→ TEXT SECTION:
Start of Block
Head-Waters
- Author: Peter Skrzynecki
- Language: English
- Genre: Poetry collection
- Publisher: Lyre Bird Writers
- Publication date: 1972
- Publication place: Australia
- Media type: Print
- Pages: 61 pp.
- Awards: 1972 Grace Leven Prize for Poetry

= Head-Waters =

1972 poetry collection by Peter Skrzynecki

Head-Waters is a collection of poems by Australian poet Peter Skrzynecki, published by Lyre Bird Writers in 1972.

The collection contains 45 poems from a variety of sources.

The collection won the Grace Leven Prize for Poetry in 1972.

==Contents==

- "Weeping Rock"
- "Wollomombi Falls"
- "Moonbi Hills"
- "The Grandmother"
- "Jeogla"
- "The Kookaburra"
- "The Burning Tractor"
- "Wyatts Creek"
- "Wallamumbi"
- "Styx River"
- "Small School at Kunghur"
- "Lorikeets (for Noel and Norma Howard)"
- "Mount Warning"
- "Flying Foxes"
- "Bushfires at Kunghur"
- "Winter: Tweed River Valley"
- "A Last Mile at Uki"
- "Bell-bird"
- "The Finches"
- "Snake Country"
- "Sundowner"
- "The Cicada Nymph"
- "Colo River"
- "Time Without Season "
- "A Death in Paddington"
- "Genesis"
- "Theorem"
- "Sylvia Plath"
- "Migrant Bachelor"
- "Between One Poem and the Next"
End of Block
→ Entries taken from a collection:
Start of Block
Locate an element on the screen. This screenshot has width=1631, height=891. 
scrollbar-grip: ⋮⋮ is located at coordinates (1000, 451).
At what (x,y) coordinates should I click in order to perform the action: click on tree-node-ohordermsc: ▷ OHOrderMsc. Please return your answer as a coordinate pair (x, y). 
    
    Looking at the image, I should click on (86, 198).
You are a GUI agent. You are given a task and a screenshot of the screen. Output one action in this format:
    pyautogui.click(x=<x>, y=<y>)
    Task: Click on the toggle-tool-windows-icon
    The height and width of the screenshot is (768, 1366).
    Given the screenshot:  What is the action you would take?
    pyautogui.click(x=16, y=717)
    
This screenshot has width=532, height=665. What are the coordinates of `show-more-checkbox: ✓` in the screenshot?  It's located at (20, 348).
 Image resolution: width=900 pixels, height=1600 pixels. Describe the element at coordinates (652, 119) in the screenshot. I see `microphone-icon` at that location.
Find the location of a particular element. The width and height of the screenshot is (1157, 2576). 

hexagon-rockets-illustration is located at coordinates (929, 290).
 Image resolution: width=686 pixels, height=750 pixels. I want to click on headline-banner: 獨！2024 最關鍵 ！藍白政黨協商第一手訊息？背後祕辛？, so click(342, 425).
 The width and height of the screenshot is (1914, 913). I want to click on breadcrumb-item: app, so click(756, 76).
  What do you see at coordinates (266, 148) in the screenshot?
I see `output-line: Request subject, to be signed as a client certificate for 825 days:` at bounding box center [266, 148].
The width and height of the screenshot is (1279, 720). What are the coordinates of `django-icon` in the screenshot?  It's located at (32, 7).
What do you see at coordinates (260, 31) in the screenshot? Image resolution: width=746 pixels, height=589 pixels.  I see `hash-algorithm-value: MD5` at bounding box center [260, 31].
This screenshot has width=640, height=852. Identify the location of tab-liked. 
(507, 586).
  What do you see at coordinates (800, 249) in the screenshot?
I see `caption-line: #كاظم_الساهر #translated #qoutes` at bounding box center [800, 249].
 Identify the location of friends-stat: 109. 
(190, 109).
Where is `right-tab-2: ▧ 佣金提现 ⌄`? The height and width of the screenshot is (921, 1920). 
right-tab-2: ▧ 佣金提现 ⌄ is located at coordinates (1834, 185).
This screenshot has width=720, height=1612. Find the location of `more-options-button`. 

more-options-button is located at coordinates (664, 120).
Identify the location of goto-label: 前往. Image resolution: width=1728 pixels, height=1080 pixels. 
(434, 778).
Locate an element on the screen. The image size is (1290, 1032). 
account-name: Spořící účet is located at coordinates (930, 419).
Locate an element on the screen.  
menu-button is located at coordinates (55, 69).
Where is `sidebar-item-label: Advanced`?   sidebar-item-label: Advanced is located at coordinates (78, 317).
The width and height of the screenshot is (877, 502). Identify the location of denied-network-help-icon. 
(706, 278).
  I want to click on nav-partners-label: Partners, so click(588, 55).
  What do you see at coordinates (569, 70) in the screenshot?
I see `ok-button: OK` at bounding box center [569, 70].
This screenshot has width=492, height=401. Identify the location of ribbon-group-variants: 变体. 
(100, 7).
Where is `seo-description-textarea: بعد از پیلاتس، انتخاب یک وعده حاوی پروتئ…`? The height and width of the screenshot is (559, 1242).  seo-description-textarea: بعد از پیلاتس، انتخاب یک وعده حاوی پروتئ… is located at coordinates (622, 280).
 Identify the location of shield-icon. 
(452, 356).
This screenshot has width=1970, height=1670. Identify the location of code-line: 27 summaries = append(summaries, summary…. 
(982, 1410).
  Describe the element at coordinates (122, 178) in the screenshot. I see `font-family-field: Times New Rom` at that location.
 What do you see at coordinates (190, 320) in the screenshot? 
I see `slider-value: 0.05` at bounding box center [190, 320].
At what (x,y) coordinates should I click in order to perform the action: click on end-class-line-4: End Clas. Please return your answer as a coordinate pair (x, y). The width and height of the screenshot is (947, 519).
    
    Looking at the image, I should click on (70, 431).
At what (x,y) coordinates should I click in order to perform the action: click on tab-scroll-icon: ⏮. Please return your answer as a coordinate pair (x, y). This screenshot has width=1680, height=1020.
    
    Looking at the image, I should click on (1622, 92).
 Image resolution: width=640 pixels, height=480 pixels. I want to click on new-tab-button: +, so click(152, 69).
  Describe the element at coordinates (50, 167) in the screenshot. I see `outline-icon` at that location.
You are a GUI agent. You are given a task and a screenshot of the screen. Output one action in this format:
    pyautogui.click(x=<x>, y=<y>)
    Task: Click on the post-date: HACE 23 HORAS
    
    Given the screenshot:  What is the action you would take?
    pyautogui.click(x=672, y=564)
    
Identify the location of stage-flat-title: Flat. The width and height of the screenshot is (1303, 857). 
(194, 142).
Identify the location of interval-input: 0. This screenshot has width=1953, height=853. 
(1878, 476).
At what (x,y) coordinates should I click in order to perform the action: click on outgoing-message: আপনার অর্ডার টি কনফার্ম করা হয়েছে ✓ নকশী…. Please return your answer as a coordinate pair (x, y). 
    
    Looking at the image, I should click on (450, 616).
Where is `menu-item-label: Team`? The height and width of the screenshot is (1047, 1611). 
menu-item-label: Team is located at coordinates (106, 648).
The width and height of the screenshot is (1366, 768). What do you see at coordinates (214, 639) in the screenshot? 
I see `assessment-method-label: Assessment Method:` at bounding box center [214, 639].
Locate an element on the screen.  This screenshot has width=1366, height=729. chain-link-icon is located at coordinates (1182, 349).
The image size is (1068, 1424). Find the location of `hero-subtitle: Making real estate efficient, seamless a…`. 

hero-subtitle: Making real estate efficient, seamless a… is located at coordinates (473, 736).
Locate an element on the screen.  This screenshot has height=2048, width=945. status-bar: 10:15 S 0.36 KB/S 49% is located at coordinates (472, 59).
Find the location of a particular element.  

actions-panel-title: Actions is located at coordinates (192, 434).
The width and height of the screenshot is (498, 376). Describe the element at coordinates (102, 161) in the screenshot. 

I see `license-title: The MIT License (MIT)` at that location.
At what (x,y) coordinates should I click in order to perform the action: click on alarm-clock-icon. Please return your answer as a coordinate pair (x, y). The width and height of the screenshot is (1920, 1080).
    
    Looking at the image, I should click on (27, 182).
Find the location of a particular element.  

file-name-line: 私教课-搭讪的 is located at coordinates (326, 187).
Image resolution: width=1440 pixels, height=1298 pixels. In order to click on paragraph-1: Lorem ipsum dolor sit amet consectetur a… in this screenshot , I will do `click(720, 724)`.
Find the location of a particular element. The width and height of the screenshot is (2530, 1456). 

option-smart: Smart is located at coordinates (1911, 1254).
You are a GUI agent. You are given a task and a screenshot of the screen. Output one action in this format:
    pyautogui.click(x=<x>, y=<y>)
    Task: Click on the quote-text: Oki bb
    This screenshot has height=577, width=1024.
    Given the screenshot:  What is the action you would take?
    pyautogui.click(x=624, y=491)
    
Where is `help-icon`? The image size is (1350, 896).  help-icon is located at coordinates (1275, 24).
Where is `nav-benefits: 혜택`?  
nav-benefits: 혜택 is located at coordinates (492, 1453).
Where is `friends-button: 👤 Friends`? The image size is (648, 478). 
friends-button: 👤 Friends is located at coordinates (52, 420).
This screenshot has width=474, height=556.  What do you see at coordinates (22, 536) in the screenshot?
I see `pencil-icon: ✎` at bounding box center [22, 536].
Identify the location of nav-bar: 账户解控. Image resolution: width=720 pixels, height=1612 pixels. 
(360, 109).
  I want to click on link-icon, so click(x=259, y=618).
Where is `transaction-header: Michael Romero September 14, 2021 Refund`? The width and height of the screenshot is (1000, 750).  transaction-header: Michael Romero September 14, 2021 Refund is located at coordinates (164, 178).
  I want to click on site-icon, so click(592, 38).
End of Block
→ TASKS TO COMPLETE:
1: According to the article on Head-Waters, which prize did the collection win in 1972?
2: Turn the paragraph beginning "Head-Waters is a collection of poems" in the article on Head-Waters into a short bulleted list of its facts.
3: Continue the article on Head-Waters from its final line.

→ ANSWERS BY TASK:
1: The Grace Leven Prize for Poetry.

2:
- Poetry collection
- By Australian poet Peter Skrzynecki
- Published by Lyre Bird Writers
- Published in 1972

3:
- "Calvary Hospital"
- "Randolph Stow"
- "Somewhere, Between the First Breath and the Last"
- "Ephpheta"
- "X-Ray (for Dr. Frank Croll)"
- "The Woman I Never Knew: For Elizabeth Gill"
- "Sixth of April"
- "Sometimes, in a Dream or Thought"
- "Pietà"
- "Scarborough Cemetery"
- "Sandy Blight"
- "First of March"
- "Long Before the Word is Spoken"
- "Words Beyond a Speech of Music"

==Critical reception==
Writing in Hemisphere magazine reviewer R. F. Brissenden noted that with this collection the poet had found his "individual voice" and that the collection offered " a compelling sense of participating in another man's experience of the world."

In The Age R. A. Simpson remarked that there is "a high degree of original writing" in this collection.